- To do
For each line in the data that includes "will", make a copy.

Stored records
>>

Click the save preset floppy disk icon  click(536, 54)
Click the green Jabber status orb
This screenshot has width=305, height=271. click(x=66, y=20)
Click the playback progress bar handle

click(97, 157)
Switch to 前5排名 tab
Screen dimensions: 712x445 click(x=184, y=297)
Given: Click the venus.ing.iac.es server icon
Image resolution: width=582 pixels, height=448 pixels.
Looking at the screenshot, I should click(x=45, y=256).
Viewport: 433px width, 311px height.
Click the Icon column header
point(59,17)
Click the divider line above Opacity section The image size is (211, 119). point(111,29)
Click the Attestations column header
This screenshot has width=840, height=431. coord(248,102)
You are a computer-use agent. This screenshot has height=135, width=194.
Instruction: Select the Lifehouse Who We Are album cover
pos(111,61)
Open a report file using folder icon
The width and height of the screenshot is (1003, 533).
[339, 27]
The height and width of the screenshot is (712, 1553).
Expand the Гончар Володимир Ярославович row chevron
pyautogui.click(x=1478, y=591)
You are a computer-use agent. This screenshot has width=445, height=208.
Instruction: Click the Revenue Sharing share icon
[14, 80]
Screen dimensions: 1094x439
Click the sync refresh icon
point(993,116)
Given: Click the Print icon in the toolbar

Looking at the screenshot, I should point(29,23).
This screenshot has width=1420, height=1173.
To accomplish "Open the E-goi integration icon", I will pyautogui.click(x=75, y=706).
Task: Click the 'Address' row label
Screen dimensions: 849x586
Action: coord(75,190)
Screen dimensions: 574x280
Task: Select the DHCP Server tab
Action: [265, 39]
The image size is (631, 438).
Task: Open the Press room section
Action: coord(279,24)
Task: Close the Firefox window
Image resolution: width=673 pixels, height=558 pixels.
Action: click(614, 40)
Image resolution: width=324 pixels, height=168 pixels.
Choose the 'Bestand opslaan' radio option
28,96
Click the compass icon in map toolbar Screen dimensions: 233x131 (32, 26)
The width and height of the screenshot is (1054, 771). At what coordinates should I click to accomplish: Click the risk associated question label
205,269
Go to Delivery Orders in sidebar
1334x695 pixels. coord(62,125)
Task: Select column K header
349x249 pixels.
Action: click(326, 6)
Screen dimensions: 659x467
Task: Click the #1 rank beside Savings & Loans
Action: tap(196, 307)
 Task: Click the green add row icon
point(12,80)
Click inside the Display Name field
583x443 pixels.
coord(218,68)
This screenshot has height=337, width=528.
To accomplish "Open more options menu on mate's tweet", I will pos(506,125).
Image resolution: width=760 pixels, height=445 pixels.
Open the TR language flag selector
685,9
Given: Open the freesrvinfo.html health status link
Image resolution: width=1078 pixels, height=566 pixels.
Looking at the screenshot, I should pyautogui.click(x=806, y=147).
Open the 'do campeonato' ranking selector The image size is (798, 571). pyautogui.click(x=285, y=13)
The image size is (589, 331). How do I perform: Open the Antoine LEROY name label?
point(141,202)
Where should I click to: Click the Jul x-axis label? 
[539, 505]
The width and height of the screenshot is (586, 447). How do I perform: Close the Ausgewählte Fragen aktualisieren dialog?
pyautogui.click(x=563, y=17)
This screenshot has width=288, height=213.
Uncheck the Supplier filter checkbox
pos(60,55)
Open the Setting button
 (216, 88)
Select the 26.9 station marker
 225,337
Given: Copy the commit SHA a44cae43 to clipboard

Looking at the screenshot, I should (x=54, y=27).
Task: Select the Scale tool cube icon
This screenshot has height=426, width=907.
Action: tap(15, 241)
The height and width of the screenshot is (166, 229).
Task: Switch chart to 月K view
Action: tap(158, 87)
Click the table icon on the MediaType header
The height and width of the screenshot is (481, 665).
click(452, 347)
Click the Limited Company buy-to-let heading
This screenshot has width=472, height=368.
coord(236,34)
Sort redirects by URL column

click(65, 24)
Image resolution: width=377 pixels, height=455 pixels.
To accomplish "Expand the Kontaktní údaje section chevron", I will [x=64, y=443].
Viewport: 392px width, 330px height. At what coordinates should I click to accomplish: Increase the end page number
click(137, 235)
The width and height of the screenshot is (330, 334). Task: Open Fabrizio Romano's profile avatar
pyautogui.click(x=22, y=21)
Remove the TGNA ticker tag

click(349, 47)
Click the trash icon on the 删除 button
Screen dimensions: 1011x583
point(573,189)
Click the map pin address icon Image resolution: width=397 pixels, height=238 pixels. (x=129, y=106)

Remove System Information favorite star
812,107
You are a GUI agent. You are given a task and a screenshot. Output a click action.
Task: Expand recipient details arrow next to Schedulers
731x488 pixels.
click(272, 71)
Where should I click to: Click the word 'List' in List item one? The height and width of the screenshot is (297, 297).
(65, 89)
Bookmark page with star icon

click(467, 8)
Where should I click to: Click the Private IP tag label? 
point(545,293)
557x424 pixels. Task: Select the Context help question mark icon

<<

- Answer to this problem
To accomplish "Open the E-goi integration icon", I will pyautogui.click(x=75, y=706).
To accomplish "Open more options menu on mate's tweet", I will pos(506,125).
To accomplish "Expand the Kontaktní údaje section chevron", I will [x=64, y=443].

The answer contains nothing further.